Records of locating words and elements
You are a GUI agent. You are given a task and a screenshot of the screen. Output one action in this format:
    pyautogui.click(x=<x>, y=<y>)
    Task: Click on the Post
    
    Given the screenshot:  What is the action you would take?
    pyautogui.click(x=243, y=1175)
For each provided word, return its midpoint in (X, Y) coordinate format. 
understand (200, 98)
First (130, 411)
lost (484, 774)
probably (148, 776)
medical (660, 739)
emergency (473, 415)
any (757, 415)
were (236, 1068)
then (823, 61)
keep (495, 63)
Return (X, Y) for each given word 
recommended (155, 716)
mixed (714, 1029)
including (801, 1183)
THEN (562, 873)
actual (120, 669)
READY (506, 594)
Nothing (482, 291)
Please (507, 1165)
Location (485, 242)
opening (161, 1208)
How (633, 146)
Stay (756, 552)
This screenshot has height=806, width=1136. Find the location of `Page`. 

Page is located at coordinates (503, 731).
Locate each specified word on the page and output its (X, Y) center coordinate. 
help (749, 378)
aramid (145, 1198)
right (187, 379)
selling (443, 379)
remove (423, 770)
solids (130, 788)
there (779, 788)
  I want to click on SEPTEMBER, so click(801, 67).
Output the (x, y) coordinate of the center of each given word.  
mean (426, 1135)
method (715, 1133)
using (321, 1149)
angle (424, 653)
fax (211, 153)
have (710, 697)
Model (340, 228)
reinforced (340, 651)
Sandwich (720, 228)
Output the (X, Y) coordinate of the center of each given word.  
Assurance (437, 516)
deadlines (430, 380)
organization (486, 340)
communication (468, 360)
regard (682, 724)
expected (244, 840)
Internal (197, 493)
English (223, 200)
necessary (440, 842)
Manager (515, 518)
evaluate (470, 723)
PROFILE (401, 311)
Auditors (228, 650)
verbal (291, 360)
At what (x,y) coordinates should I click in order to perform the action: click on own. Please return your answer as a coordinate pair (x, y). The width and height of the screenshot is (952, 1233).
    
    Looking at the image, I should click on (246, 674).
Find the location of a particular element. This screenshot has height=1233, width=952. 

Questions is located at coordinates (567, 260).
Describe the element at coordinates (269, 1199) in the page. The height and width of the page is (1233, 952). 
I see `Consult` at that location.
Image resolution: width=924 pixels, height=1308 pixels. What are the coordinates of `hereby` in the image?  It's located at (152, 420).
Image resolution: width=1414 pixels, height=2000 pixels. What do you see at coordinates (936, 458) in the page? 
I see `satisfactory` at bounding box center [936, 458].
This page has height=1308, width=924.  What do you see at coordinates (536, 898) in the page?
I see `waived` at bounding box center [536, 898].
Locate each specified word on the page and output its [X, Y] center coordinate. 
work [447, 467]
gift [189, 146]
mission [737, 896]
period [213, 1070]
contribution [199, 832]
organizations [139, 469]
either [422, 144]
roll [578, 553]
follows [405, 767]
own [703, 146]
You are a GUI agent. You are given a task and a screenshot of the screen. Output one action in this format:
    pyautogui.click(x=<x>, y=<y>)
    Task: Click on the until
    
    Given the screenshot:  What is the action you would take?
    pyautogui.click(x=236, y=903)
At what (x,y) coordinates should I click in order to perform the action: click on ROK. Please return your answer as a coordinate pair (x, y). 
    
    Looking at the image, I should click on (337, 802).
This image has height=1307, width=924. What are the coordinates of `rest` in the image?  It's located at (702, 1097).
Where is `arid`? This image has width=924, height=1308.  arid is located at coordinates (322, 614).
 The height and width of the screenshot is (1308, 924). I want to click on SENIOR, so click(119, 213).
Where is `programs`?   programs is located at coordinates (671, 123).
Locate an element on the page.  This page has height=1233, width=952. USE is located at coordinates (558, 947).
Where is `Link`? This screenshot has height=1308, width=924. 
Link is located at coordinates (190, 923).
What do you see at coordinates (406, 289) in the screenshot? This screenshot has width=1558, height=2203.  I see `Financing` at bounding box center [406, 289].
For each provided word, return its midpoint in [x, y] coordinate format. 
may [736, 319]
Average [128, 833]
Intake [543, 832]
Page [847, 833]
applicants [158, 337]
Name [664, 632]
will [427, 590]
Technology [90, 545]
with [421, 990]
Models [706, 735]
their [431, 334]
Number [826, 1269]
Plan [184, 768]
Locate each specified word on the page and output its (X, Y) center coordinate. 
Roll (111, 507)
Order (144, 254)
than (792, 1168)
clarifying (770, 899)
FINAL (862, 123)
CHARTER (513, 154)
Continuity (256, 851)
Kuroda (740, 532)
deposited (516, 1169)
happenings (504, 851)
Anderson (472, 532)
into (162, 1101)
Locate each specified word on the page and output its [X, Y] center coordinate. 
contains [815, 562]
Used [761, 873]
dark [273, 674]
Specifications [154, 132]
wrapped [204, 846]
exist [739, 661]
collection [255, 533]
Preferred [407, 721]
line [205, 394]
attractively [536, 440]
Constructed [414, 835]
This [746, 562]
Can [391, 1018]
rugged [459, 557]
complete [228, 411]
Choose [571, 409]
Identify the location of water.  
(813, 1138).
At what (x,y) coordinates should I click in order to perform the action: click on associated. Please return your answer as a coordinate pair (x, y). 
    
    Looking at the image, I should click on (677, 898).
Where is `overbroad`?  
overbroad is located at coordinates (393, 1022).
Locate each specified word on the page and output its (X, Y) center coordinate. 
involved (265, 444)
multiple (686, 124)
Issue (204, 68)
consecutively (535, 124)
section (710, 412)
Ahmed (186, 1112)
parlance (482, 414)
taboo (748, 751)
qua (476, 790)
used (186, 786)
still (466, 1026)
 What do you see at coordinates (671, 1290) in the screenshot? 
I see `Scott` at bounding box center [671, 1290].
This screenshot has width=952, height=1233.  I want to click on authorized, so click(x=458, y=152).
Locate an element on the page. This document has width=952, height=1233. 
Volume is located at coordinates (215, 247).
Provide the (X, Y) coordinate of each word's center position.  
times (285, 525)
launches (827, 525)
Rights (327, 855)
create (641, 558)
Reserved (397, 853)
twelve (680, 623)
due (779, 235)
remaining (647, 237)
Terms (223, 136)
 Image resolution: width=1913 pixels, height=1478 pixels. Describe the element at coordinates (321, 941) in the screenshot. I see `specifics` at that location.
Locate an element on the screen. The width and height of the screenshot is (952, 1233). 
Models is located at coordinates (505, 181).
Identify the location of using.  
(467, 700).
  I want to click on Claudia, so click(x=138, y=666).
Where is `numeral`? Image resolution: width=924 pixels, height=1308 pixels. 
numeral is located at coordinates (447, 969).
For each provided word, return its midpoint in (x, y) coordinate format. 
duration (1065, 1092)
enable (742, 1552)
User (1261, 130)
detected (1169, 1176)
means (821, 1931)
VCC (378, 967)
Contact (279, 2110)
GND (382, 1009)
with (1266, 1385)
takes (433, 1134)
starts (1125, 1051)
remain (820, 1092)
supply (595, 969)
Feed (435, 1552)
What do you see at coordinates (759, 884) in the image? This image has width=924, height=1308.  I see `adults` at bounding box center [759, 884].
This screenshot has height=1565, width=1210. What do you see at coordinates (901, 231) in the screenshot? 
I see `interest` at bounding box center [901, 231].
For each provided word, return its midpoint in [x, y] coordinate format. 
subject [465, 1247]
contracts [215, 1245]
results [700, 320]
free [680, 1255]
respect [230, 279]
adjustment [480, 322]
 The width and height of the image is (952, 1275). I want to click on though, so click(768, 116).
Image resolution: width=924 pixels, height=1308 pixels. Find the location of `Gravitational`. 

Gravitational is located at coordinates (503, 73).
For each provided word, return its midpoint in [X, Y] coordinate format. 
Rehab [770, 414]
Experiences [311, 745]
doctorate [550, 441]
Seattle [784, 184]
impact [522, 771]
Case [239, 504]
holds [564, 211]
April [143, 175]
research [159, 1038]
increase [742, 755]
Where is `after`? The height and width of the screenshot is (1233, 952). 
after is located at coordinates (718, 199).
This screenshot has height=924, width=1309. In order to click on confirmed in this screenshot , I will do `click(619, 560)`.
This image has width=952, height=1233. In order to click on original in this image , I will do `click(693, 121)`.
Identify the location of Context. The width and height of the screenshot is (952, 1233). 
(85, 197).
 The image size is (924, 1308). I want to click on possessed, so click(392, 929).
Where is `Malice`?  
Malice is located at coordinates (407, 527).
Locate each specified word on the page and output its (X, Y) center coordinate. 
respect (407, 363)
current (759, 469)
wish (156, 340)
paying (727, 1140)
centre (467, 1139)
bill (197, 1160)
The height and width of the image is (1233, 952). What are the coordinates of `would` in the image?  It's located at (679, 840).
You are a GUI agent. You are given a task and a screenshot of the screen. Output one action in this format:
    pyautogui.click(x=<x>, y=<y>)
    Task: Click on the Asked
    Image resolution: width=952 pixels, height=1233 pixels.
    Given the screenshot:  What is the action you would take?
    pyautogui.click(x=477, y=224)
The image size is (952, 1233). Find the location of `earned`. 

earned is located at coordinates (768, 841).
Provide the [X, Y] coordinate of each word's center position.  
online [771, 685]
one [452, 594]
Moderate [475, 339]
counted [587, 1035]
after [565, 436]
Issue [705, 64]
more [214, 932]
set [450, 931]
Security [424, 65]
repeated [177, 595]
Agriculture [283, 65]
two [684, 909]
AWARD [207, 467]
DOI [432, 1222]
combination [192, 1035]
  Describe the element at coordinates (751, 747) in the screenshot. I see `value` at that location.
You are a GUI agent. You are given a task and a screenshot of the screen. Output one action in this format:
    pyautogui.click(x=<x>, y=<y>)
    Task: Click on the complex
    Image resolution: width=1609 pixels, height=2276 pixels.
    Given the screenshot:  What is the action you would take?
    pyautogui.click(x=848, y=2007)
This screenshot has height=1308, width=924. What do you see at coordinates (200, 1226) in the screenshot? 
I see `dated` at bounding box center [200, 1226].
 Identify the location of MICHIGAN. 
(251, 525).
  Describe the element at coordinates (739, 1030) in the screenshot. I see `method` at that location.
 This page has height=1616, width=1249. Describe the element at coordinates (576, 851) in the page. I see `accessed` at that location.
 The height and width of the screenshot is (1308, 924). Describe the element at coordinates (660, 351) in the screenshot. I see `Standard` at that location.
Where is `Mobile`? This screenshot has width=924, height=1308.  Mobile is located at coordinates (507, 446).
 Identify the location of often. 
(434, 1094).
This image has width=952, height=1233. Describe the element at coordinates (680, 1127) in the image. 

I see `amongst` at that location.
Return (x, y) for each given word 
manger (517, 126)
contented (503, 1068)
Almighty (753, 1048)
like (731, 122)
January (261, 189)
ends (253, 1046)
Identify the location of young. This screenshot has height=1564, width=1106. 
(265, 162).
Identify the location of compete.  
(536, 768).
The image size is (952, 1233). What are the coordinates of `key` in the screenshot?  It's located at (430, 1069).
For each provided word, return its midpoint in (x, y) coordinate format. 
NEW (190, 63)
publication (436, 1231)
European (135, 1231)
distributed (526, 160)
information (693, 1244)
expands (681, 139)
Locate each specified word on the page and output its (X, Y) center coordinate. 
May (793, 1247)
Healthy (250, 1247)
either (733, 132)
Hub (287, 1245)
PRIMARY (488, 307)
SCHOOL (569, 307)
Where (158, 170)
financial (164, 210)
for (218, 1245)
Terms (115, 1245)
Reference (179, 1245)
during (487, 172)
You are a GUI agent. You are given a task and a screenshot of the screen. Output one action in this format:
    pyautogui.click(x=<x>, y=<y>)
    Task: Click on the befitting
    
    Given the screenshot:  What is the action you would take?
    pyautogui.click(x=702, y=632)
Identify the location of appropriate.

_WRITTEN EXERCISE_.
Reproduce the entries above verbatim, covering the stretch from the line containing "Provide the (X, Y)" through the line containing "remaining (647, 237)", and nothing else.

_WRITTEN REPLY_.
Provide the (X, Y) coordinate of each word's center position.  
times (285, 525)
launches (827, 525)
Rights (327, 855)
create (641, 558)
Reserved (397, 853)
twelve (680, 623)
due (779, 235)
remaining (647, 237)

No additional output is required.